Oração de Omran Daqneesh - poema de Kevin Cuadrado
Oração de Omran Daqneesh
Kevin Cuadrado (Equador)
Tradução/Traição: Ana Elisa Ribeiro e Sérgio Karam
*
Confia, pai, em que voltarei com o cântaro cheio,
depois de descer até o rio e apascentar as vacas magras,
após retornar cantando com o passo das éguas,
com o cansaço a me cobrir os olhos, e prove o suor com a língua
e ronque meu estômago faminto.
Confia em que levarei arak para beber
e azeitonas que deixarei sobre teu travesseiro
para que sorrias docemente ao pronunciar meu nome.
Diz, confio, meu menino, e eu o farei.
**
Confia em que aprenderei a ler os jornais,
aqueles embrulhados em casa só atraíram moscas
junto do fogão cheio de poeira,
desde que deixamos de comer carne.
Confia em que escreverei histórias para ti,
para mamãe, sobre os montes, as ruas e os pássaros
[que sobrevoam o Atlântico,
e as lerei com minha respiração de pássaro vermelho.
Diz, confio, meu menino, e eu o farei.
***
Confia em que cantarei ao amanhecer, vendo caírem as folhas,
com o timbre do galo, apertando o peito mil lágrimas por som,
como se esmagasse o coração e desse às batidas vozes,
compondo no silêncio melodias com acalantos de mães,
e flautas coloridas para que as crianças durmam.
Confia em que ao cair a folha da árvore e tocar o solo
[um beijo haverá nascido
e que quando a pegue, terei entre meus dedos os lábios,
[o doce perfume das mães do mundo
para seguir cantando sem conhecer o cansaço.

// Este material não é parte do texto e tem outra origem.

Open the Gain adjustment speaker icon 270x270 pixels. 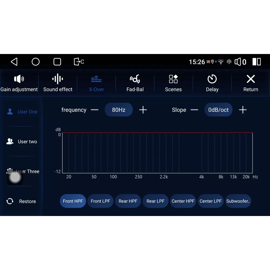click(19, 79)
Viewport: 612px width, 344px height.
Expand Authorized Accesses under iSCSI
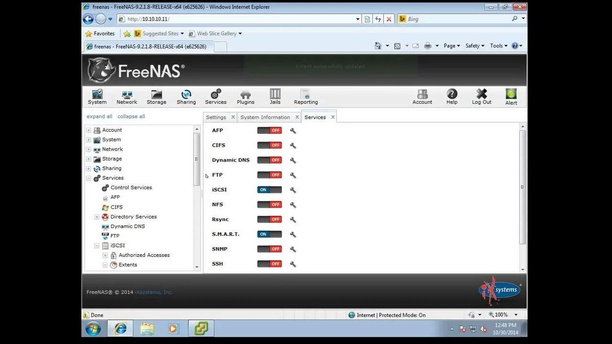[x=105, y=255]
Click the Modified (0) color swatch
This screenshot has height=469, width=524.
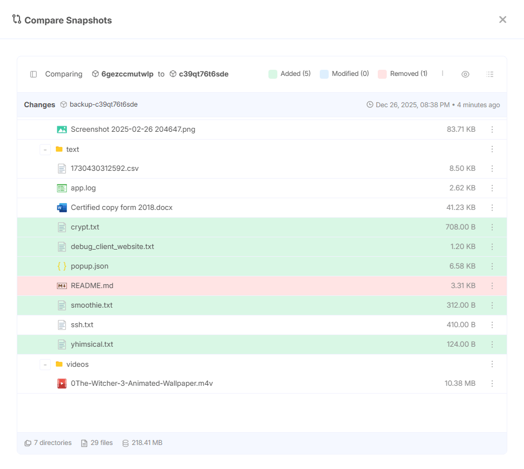coord(324,74)
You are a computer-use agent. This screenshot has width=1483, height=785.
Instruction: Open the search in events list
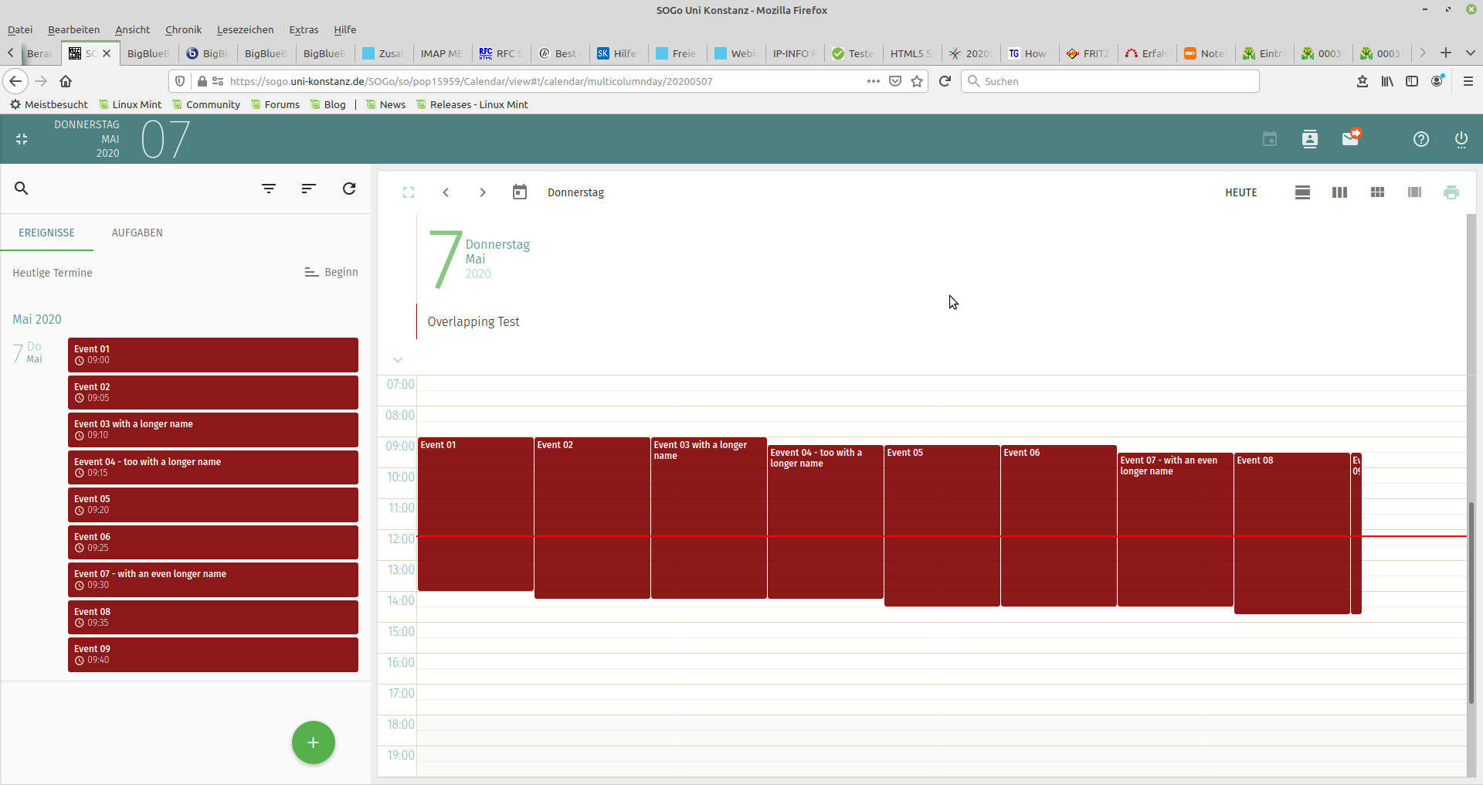22,189

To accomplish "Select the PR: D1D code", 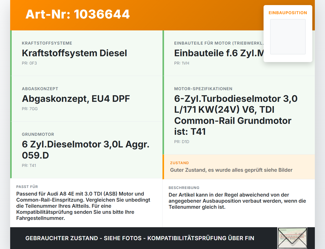I will [x=182, y=142].
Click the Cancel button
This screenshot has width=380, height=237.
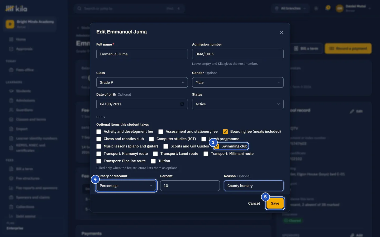254,203
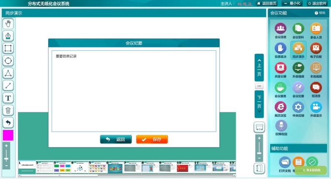Click into the 重要信息记录 text area
The width and height of the screenshot is (331, 179).
click(134, 91)
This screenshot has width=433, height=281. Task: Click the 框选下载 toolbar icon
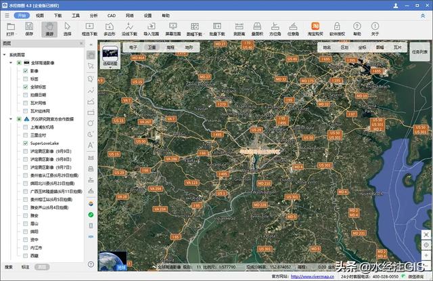click(x=90, y=28)
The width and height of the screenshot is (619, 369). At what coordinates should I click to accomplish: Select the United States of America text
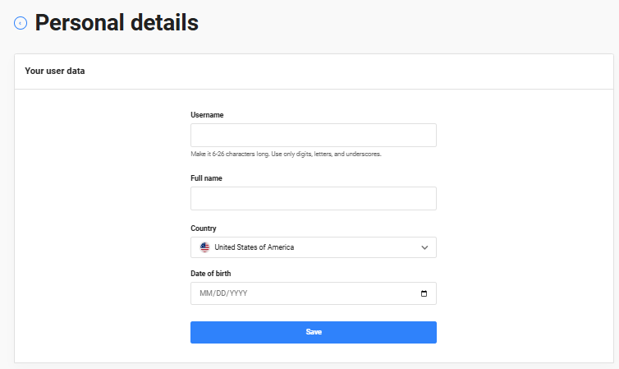[254, 247]
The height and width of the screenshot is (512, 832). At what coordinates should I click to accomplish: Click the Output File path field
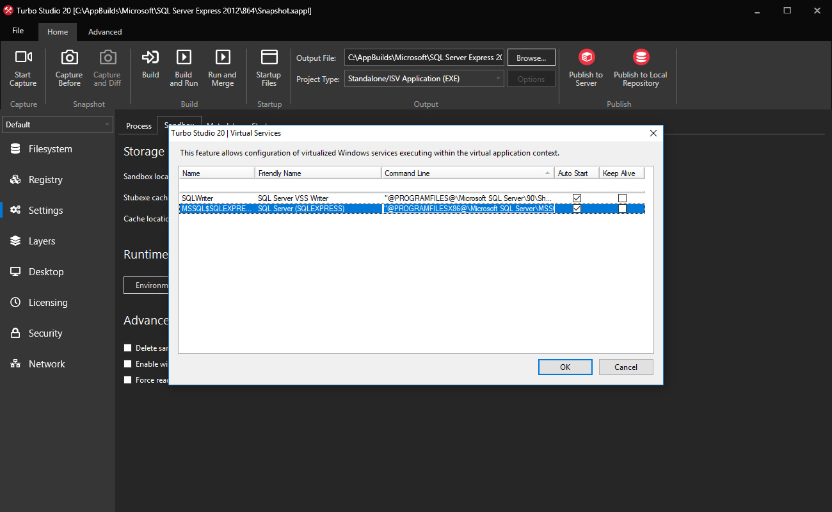[424, 58]
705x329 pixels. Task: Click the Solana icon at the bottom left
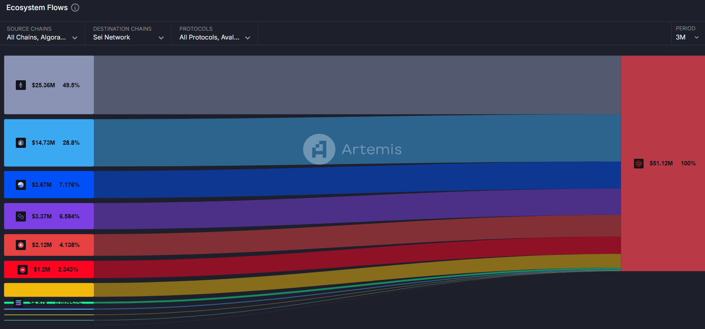[x=18, y=303]
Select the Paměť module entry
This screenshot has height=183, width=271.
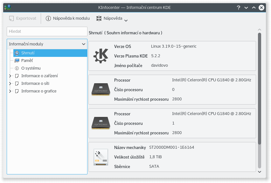tap(27, 61)
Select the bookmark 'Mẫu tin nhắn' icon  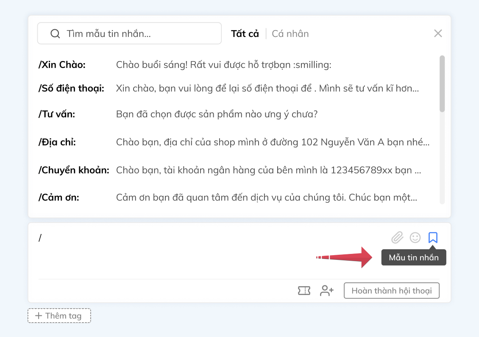tap(433, 238)
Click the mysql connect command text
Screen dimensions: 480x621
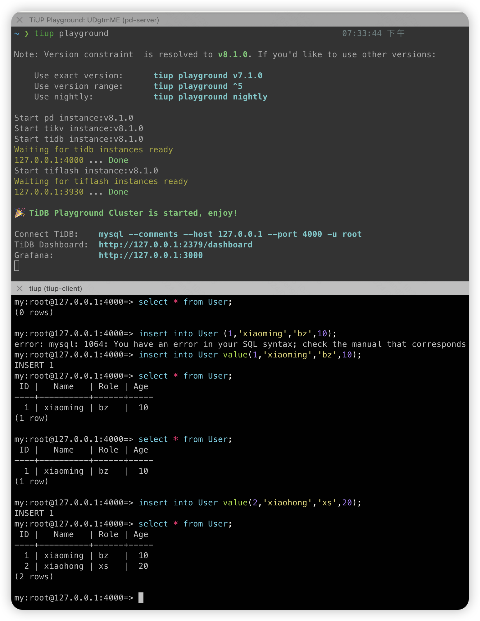coord(230,234)
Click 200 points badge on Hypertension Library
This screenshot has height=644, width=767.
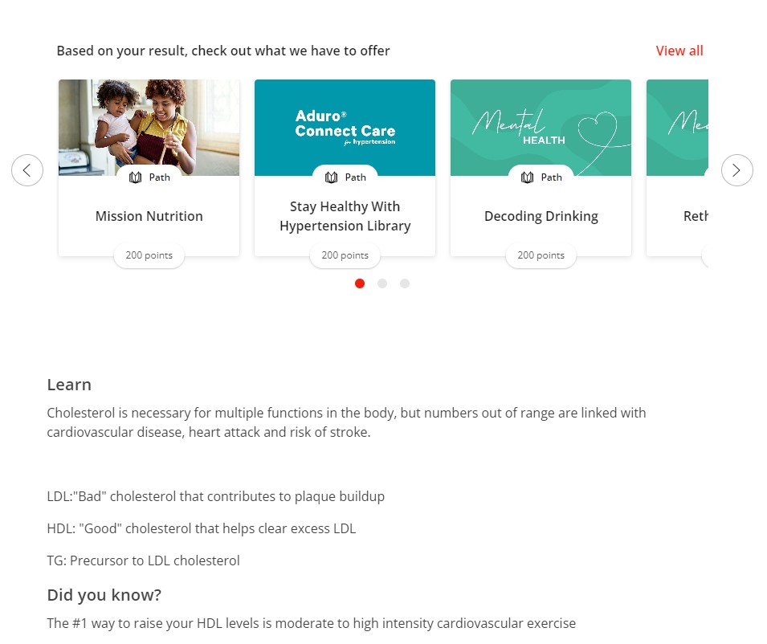pyautogui.click(x=345, y=255)
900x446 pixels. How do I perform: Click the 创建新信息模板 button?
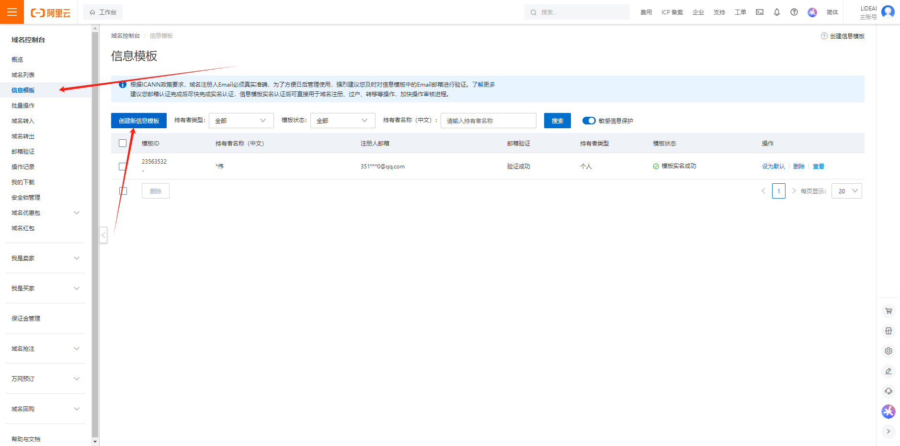139,121
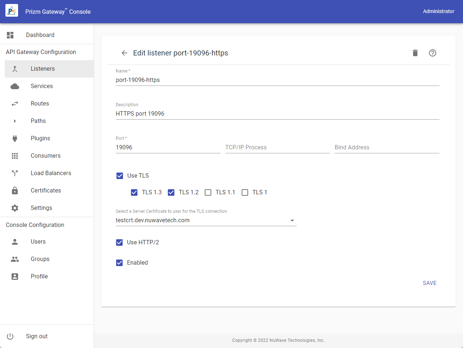Open the Administrator user menu

438,11
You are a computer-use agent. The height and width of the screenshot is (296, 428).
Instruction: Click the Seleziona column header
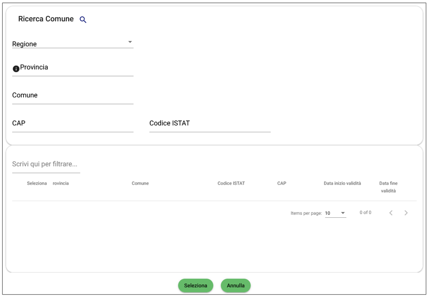[x=37, y=183]
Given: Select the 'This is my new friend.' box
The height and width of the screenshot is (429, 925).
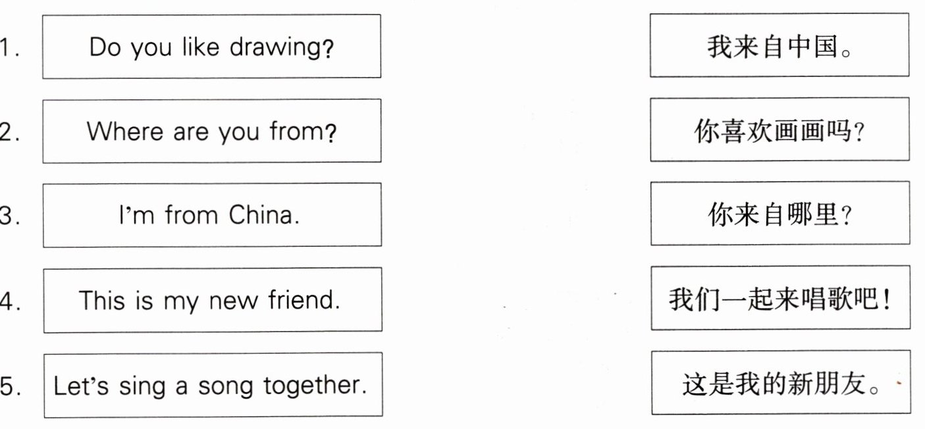Looking at the screenshot, I should (x=211, y=300).
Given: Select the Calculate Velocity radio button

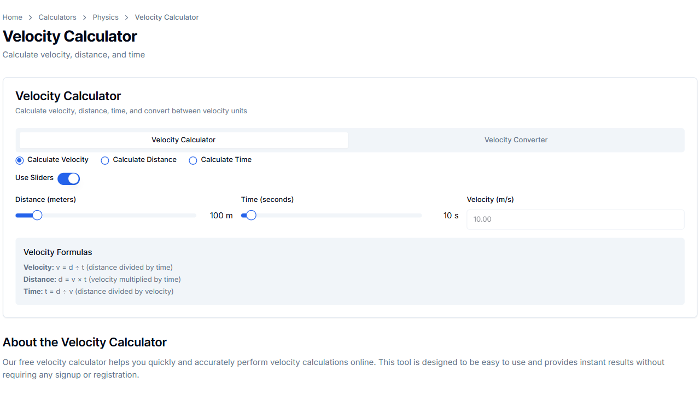Looking at the screenshot, I should tap(20, 160).
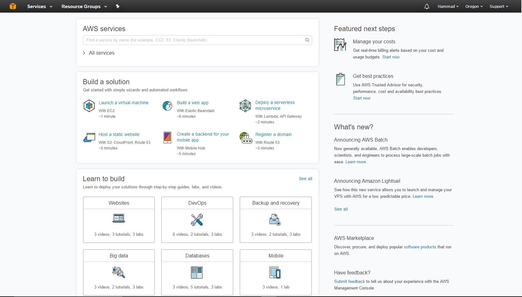Click the EC2 virtual machine cube icon

point(89,106)
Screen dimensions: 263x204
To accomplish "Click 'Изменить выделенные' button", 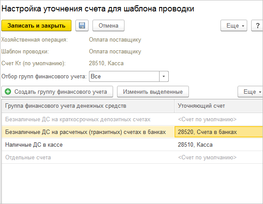I will (x=153, y=91).
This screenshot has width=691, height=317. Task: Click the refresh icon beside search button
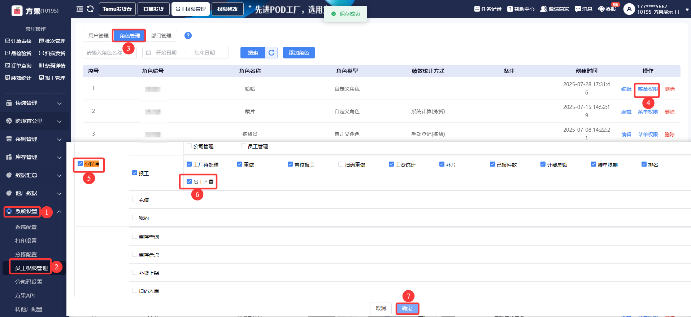point(271,53)
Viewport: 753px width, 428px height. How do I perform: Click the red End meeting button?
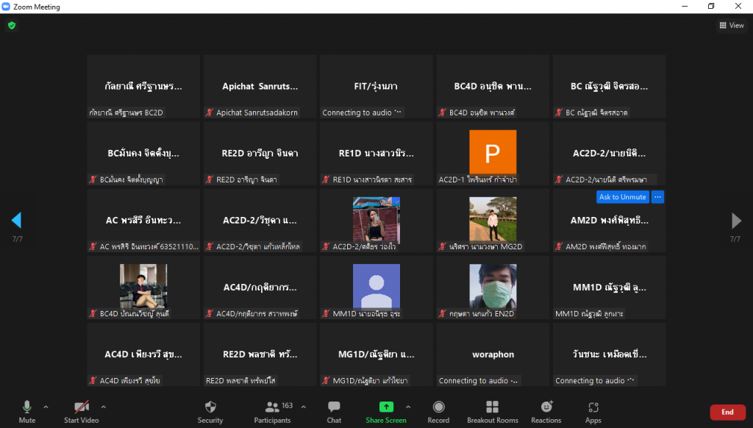[727, 413]
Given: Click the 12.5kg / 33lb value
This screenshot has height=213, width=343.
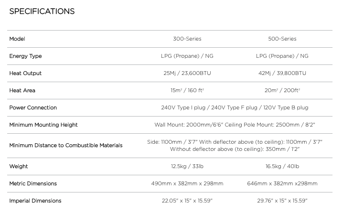Looking at the screenshot, I should coord(187,166).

Diz, confio, meu menino, e o farei.
****
Confia, pai, em que irei à escola depois de atravessar o barranco
e me somarei às pedras, que recolherei na ida, uma grandiosa matemática,
e então falarei em público obedecendo à professora, direi com voz de trovão,
tirando forças do fundo de teu nome para não chorar, a mágica narrativa
[de viver onde vivemos.
Confia em que falarei de ti e teus amigos: quando caíram na rua
tropeçando em buracos negros e nem todos se levantaram
e dos que foram levantados nos ombros para que seus corpos inertes
[não contaminem a história.
Diz, fortemente, confio, meu menino, e o farei.
*****
Confia em que voltarei para casa, vendo-a desde longe por sobre a colina
e ao abrir a porta abraçarei mamãe com a força da serpente
apertando seu peito sem machucá-la e beijarei suas mãos
deixando nelas o brilho das flores que arrancarei no caminho
preferindo as amarelas às vermelhas e as verdes em vez das azuis.
Confia em que haverá flores na mesa em que comemos
e ao comer as olharemos, e sorrirás com teu sorriso de domingo
vendo-me com teus olhos descansados, quase abertos
sem que importe que não seja domingo.
Diz, confio, meu menino, e o farei.
******
Confia em que darei migalhas ao faminto, inclusive de minha porção,
e livros aos pobres, sobretudo Kipling, Rilke e Borges para que sonhem,
e vestirei tuas roupas quando crescer uns centímetros, tanto quanto a parede de fora
e pentearei com o pente de tua avó os cabelos de minhas irmãs,
como se acariciasse luzes verdes de fios verdes em fileiras de folhas,
e por fim beberei do cântaro que encho a cada manhã para que todos bebam.
Confia em que haverá sonhos quando lerem Rilke
e que o rosto frio de Borges também chorará enquanto sonham os sonhos
e Kipling dirá Sim a tudo já que ele também sonhava.
Diz, sim, meu menino, confio, e o farei.
*** * ***
Confia, pai, em que o azul do mar deve-se a que solto borboletas azuis
[sobre as águas para que visitem novas terras
e que os balanços vermelhos são mais divertidos já que neles eu rio
e a grama é verde porque eu a como, enquanto reflete o caule das rosas.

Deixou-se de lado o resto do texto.